韓国が開発している新型ロケット「KSLV-II」のメイン・エンジンである「75トン級ロケット・エンジン」が、ついに火を噴いた。

「75トン級ロケット・エンジン」の燃焼試験の様子 (C) KARI

KSLV-IIロケットの想像図 (C) KARI

韓国航空宇宙研究院(KARI)は5月3日、75トン級エンジンの初の燃焼試験を、全羅南道高興にある羅老宇宙センターで実施した。同エンジンは韓国がこれまで開発した中で最も強力なロケット・エンジンで、KSLV-IIを宇宙に押し上げる根幹となる部分であり、その開発の行方が、KSLV-IIの完成の成否を握っている。

75トン級エンジンの燃焼試験が始まったことで、KSLV-IIの開発はいよいよ正念場に入った。しかし、実際に打ち上げを迎えるまでには、技術と時間の、2つの大きなハードルを越えなくてはならない。

歪な宇宙開発

韓国の宇宙開発は歪な、破綻したようにも思える歴史をたどってきている。

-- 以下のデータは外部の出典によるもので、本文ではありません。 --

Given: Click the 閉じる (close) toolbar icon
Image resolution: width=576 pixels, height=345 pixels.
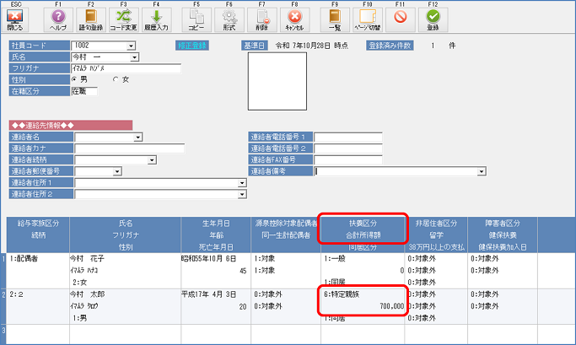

人工衛星、とくに小型衛星の開発では大きな成果を出す一方、ロケットの開発は迷走した。

人工衛星の開発では、韓国はまず、大学機関である韓国科学技術院(KAIST)が「KITSAT-1」という小型衛星を開発し、1992年に欧州のロケットで打ち上げられた。KITSAT-1は小型衛星の先駆けとして多くの実績をもつ、英国のサリー・サテライト・テクノロジー・リミテッド(SSTL)の協力を受けて開発された。SSTLでは、衛星技術をもたない国に対して技術の移転や指導を行うプログラムを実施しており、韓国はそのプログラムのもとで基礎的な技術を得ていった。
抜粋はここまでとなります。